• WORK TO BE COMPLETED: Search the entries below for "legend", and copy each line where it appears.

Stored entries:
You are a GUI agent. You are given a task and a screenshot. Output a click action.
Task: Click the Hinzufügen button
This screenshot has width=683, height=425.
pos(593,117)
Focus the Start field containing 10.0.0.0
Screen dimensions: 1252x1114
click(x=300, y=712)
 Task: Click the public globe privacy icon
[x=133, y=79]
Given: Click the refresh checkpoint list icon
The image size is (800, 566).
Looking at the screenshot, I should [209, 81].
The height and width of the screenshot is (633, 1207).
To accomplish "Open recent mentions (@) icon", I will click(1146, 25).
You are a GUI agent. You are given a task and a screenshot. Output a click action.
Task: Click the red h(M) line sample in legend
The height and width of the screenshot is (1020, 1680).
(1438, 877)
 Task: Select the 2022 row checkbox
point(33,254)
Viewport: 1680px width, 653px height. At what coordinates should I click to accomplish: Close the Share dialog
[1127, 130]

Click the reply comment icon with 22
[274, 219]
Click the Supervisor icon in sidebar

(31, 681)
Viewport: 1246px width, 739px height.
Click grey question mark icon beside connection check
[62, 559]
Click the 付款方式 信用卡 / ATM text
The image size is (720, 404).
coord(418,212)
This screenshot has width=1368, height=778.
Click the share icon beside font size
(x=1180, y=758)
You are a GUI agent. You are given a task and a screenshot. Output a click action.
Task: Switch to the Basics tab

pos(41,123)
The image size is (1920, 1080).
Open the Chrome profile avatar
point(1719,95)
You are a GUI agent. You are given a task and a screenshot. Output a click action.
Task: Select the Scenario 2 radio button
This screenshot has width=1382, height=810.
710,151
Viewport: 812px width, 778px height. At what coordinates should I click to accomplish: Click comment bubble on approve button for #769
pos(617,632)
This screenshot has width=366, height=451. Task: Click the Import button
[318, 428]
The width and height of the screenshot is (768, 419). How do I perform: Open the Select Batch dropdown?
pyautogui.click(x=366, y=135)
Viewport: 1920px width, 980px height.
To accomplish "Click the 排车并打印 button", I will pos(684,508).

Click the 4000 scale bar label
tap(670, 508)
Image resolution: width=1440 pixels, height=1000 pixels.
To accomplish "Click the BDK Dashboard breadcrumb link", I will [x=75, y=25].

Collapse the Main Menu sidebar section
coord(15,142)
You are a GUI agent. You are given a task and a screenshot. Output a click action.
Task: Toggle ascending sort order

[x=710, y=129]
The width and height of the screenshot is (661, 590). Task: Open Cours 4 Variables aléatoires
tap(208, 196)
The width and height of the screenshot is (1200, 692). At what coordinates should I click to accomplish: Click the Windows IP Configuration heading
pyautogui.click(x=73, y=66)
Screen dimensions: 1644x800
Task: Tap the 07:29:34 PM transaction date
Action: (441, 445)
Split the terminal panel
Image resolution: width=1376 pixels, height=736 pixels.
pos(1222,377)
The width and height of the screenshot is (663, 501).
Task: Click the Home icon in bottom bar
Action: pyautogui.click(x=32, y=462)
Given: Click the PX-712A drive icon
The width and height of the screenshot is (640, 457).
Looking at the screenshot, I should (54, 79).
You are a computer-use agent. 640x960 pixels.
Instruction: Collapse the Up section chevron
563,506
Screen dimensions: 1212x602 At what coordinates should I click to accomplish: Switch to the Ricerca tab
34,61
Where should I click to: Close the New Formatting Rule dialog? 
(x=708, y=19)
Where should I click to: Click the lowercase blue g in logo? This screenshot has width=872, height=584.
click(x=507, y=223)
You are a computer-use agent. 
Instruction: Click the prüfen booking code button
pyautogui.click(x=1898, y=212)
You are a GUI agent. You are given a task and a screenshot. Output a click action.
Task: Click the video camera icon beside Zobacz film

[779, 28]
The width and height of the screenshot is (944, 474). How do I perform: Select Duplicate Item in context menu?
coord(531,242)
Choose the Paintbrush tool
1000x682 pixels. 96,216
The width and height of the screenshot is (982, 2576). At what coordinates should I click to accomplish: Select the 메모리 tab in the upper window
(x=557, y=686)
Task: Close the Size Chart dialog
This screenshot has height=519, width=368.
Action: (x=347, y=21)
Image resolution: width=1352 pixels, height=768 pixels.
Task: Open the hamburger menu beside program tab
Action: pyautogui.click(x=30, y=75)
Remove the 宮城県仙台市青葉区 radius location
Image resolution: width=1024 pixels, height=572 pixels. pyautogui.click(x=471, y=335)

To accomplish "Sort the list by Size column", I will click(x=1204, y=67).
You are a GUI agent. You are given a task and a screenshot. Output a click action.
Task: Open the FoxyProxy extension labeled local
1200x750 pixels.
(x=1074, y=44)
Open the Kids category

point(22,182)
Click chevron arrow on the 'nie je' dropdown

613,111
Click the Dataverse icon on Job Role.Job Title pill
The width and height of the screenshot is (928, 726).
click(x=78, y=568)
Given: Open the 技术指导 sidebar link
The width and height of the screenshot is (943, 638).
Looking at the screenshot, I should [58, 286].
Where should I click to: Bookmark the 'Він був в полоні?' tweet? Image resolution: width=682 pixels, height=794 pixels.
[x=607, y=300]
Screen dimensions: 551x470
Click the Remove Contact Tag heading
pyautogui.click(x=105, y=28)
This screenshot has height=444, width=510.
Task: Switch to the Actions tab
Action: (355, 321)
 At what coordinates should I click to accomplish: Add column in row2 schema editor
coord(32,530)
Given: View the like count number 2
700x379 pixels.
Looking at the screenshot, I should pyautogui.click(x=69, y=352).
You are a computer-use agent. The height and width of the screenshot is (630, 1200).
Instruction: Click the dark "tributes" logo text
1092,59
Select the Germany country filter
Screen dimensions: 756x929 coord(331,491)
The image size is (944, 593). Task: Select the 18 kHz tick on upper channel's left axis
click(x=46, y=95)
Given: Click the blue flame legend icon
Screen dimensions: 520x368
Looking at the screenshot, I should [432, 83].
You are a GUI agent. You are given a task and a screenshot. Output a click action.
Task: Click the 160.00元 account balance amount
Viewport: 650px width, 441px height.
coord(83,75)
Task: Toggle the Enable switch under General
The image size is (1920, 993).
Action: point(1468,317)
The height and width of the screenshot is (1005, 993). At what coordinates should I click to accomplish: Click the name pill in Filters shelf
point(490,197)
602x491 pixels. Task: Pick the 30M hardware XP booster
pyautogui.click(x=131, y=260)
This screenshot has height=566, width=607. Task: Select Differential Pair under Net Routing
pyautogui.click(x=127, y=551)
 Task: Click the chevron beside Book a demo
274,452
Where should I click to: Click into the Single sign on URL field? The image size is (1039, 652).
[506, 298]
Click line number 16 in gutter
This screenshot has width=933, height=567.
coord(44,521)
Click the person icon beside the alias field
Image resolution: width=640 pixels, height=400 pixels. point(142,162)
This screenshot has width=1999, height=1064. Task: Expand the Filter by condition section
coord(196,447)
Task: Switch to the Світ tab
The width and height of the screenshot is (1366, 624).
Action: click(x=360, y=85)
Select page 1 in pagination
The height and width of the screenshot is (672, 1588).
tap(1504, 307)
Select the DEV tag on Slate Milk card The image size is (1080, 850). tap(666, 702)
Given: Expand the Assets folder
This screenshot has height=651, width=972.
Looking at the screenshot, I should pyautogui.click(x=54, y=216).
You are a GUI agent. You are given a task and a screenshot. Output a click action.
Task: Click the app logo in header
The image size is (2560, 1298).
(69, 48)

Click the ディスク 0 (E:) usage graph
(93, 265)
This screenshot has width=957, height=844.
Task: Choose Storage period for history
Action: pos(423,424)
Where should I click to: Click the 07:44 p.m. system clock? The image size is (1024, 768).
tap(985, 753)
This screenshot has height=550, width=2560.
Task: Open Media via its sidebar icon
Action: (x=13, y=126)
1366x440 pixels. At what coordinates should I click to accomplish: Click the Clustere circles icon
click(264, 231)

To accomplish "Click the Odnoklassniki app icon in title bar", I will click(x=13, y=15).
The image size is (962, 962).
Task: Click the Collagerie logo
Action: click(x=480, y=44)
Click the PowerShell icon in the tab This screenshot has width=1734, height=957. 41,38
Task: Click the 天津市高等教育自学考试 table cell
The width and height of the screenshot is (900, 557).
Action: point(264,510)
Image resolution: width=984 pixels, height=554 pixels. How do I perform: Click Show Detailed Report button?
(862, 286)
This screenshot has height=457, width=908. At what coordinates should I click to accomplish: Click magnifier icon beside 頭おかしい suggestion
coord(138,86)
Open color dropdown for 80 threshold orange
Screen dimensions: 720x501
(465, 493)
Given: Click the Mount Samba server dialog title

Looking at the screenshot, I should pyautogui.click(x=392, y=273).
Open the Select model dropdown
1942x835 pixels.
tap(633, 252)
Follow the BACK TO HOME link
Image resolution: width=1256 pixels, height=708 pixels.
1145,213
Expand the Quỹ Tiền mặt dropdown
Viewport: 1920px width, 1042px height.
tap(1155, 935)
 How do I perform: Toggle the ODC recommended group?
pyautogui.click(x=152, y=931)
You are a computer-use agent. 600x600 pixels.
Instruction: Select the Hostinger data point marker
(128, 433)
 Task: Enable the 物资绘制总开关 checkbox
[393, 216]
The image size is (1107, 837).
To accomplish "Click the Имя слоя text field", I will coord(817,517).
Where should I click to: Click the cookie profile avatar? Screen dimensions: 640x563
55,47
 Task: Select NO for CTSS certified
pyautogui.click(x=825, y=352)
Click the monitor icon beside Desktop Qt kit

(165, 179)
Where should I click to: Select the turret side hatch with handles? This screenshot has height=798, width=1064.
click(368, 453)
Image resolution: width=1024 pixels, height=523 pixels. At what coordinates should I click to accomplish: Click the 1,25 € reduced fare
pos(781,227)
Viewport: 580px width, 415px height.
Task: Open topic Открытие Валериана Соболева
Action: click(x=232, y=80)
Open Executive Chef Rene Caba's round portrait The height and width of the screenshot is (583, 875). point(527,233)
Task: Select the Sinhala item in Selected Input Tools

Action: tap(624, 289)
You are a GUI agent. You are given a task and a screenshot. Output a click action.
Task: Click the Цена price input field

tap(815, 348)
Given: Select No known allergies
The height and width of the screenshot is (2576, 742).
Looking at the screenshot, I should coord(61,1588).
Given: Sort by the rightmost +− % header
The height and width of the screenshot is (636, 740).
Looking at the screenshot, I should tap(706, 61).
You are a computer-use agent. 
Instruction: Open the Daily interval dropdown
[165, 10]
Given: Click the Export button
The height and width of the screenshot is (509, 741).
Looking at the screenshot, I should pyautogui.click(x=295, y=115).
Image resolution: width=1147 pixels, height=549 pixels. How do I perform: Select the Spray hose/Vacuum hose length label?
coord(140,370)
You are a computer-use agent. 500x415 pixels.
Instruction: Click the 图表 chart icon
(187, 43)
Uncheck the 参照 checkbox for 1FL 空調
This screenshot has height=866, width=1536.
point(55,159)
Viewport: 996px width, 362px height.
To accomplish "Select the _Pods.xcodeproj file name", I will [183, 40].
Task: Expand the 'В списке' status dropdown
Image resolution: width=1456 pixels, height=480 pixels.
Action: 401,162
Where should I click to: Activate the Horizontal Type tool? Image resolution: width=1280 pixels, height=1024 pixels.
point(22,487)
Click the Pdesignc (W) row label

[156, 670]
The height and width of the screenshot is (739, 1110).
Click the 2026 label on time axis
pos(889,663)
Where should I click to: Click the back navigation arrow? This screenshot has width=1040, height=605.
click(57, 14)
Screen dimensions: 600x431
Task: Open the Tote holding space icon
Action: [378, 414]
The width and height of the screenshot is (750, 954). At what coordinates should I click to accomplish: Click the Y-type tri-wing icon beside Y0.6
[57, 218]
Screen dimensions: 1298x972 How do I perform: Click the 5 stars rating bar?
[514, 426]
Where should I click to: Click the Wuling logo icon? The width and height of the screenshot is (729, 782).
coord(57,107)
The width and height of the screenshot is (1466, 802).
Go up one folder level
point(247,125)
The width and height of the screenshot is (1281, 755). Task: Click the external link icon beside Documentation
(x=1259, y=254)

• FINISHED TASK:
Task: Click the red h(M) line sample in legend
Given: Click the blue flame legend icon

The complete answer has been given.